• [Exercise description]: State how many lines in the records below include the word "will". Give nothing but that number.
Start of Extracted material
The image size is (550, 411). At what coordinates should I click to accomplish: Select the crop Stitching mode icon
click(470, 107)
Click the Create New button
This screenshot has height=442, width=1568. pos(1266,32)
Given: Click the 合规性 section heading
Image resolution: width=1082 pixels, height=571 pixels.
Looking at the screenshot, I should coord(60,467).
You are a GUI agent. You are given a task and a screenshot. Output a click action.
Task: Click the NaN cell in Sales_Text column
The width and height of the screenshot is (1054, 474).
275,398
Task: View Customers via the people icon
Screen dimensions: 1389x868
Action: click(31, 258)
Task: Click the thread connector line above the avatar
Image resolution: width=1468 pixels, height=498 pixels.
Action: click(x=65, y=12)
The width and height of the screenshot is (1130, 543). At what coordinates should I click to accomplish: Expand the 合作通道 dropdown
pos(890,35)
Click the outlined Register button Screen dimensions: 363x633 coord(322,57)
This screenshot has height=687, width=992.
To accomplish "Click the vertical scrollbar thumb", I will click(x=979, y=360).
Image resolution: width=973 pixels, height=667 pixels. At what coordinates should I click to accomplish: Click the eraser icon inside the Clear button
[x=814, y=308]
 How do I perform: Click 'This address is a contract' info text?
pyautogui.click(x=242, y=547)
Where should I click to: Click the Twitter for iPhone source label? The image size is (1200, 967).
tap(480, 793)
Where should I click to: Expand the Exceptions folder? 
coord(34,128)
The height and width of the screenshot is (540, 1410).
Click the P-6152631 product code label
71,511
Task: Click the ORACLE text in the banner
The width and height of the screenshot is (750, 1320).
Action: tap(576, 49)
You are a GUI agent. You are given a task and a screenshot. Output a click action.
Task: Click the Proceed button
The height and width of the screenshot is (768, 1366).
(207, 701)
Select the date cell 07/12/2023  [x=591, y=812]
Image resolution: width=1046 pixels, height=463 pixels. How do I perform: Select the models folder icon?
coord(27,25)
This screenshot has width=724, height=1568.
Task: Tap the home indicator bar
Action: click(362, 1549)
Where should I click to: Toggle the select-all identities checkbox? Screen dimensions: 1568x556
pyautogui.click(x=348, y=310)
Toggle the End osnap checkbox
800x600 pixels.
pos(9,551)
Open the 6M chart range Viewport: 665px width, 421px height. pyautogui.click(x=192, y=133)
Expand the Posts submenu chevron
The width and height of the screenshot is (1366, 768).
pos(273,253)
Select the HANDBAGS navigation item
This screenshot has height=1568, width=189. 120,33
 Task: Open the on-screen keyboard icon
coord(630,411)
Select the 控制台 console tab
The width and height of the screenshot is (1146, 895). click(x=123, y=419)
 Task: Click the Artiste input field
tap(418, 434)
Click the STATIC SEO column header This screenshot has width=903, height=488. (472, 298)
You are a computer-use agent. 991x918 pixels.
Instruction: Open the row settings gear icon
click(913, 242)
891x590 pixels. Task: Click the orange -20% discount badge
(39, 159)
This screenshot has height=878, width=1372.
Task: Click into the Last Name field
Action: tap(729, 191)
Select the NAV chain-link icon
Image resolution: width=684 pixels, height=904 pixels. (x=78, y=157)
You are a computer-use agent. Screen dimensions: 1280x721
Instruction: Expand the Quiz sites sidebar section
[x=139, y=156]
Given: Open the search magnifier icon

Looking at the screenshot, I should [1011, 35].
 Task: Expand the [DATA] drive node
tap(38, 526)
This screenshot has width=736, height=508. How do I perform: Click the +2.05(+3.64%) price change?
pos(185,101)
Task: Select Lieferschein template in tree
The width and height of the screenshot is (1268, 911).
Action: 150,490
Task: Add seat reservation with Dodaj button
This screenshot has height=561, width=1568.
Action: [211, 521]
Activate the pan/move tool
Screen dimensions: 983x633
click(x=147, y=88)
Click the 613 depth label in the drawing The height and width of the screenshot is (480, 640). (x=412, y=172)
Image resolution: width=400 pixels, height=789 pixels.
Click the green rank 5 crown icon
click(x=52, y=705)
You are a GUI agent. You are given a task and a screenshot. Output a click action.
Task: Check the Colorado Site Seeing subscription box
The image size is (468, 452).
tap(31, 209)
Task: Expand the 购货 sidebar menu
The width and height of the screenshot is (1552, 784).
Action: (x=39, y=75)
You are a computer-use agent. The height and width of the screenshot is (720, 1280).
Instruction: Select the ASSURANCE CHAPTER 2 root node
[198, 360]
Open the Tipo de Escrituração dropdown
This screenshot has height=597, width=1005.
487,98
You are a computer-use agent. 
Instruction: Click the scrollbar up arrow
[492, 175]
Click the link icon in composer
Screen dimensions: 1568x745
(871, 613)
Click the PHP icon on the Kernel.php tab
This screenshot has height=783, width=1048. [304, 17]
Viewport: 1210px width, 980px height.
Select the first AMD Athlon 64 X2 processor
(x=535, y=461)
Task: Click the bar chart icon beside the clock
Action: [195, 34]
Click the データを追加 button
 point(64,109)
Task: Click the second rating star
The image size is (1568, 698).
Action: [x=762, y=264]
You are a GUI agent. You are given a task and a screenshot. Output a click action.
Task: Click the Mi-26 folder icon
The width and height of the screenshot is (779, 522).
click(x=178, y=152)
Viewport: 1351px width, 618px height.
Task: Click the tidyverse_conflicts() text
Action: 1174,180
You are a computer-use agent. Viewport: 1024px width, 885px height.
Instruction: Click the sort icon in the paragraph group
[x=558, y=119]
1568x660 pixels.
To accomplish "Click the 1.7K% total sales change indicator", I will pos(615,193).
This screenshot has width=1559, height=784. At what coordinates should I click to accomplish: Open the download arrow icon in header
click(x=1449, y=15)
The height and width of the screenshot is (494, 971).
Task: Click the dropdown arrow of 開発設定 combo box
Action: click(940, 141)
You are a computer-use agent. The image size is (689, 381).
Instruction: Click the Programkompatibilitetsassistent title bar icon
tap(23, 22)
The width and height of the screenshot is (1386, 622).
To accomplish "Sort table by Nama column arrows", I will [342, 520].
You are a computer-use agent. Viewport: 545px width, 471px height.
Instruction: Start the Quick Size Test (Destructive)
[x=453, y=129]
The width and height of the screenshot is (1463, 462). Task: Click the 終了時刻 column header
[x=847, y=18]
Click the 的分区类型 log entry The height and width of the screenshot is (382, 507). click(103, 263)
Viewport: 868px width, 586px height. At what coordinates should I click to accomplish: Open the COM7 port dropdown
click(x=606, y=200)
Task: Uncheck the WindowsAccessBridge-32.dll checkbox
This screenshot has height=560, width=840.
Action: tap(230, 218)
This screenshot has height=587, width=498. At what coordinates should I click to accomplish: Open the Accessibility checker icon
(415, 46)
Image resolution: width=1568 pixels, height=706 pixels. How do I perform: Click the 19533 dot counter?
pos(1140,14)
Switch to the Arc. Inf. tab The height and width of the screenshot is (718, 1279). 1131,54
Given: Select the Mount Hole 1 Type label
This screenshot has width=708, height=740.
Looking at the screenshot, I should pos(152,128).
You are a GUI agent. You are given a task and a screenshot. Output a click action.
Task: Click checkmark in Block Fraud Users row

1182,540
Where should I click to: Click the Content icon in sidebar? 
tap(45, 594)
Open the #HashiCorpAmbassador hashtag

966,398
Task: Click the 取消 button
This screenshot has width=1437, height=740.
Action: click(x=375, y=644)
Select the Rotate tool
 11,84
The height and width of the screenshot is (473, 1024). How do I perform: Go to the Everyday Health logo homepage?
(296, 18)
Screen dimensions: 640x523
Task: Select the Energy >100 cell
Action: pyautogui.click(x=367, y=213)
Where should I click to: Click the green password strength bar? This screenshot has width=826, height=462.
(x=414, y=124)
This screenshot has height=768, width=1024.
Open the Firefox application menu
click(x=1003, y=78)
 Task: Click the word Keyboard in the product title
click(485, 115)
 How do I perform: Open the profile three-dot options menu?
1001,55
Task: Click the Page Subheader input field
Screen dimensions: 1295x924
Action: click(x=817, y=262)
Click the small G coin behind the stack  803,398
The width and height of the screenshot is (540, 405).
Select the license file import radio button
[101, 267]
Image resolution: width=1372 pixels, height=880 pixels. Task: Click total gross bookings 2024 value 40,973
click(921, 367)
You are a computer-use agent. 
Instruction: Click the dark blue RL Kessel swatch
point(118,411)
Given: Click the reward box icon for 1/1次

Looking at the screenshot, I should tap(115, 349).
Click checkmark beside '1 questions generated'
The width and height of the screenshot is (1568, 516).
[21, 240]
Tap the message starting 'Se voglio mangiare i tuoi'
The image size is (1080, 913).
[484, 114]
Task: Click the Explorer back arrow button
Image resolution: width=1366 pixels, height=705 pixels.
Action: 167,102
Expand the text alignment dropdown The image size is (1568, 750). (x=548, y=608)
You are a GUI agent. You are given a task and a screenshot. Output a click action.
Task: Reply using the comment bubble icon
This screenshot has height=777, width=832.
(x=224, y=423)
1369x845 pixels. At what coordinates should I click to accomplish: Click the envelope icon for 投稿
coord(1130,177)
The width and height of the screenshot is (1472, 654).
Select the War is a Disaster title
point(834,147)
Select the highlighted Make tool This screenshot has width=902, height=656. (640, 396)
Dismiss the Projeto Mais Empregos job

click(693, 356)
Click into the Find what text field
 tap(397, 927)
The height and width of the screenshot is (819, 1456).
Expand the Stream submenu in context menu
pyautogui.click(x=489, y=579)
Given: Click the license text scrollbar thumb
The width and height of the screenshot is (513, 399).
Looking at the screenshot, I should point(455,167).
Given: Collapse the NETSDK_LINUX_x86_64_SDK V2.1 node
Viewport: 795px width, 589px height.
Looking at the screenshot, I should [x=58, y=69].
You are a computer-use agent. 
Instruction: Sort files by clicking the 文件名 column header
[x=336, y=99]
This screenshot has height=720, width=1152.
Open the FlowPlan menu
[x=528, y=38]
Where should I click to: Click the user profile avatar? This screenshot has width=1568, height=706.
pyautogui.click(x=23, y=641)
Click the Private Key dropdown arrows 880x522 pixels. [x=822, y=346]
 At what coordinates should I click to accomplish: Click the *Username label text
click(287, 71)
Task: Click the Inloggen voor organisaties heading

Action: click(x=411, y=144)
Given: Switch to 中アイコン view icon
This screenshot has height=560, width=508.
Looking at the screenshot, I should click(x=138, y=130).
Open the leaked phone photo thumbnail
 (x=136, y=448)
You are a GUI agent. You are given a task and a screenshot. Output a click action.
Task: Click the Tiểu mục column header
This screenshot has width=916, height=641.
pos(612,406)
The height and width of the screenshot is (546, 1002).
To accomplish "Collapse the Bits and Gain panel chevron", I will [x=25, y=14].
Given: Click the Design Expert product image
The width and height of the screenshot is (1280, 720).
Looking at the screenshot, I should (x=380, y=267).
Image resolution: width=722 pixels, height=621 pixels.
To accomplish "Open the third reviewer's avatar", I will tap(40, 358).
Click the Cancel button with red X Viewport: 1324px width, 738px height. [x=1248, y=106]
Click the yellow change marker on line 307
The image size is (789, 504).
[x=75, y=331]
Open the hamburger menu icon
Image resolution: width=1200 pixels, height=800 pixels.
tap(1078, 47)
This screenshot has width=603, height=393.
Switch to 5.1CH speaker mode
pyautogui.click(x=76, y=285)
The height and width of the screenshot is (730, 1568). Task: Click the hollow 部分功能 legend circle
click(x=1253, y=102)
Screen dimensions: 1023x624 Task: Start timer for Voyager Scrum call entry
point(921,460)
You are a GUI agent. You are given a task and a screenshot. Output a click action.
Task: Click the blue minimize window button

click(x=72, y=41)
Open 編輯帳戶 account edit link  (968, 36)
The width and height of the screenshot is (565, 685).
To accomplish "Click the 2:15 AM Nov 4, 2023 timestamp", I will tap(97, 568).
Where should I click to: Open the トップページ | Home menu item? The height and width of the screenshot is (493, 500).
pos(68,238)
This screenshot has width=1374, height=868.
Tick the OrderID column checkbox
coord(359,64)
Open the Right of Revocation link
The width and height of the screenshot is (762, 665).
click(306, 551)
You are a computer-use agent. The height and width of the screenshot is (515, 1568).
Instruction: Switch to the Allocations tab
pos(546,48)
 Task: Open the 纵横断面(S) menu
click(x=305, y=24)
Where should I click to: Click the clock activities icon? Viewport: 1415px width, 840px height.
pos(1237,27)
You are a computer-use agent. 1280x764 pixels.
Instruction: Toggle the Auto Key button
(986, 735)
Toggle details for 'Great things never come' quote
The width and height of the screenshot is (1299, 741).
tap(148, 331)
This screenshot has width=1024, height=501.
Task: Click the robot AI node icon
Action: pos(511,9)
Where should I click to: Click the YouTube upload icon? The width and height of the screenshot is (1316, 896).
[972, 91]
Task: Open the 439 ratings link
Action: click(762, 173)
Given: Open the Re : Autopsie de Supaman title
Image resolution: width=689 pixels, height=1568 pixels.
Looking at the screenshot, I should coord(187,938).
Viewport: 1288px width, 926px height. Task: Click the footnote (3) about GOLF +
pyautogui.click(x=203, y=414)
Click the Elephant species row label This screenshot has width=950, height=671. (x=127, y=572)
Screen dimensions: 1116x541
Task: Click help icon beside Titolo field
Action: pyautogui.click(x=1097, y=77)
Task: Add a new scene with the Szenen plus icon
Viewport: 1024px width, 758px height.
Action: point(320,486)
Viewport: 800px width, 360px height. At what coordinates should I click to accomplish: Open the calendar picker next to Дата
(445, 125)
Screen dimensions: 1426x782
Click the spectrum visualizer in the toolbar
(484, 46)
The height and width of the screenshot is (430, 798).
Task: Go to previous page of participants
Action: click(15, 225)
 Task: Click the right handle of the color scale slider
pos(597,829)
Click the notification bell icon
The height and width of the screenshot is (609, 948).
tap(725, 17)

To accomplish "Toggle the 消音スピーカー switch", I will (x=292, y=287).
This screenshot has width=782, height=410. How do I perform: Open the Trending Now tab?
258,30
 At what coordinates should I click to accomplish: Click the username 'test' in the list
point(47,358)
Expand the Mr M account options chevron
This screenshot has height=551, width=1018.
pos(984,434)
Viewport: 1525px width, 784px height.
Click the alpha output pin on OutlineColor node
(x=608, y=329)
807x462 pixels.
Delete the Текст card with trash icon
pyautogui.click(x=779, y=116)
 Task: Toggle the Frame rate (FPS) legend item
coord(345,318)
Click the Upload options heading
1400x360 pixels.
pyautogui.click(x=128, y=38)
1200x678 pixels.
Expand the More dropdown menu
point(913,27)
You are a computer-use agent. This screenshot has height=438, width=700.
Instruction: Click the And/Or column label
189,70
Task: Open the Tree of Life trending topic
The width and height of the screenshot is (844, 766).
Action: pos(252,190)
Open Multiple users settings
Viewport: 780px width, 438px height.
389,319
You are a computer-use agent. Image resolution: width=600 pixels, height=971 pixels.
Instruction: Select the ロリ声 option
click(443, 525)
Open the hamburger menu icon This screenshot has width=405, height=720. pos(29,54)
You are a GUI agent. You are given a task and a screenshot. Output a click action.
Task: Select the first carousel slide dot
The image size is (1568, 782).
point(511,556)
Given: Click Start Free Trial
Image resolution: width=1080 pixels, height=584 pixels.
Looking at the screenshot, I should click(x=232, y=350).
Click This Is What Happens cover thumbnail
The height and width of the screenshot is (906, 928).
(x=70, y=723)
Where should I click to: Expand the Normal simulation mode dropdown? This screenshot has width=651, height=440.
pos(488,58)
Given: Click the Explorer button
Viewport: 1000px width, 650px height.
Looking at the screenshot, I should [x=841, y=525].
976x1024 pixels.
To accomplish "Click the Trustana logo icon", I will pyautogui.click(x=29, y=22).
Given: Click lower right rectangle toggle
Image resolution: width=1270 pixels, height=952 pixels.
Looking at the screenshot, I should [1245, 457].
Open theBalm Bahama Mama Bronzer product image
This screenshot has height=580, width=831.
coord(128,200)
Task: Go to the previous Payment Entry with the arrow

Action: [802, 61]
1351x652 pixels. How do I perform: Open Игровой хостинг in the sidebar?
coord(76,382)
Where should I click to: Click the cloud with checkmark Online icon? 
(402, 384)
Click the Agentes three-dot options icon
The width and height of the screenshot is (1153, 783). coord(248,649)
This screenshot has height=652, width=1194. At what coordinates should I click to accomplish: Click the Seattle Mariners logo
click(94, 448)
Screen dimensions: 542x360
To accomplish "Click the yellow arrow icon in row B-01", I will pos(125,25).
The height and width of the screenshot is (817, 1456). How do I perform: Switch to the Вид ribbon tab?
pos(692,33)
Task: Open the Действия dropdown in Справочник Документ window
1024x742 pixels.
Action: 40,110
End of Extracted material
• [Answer space]: 9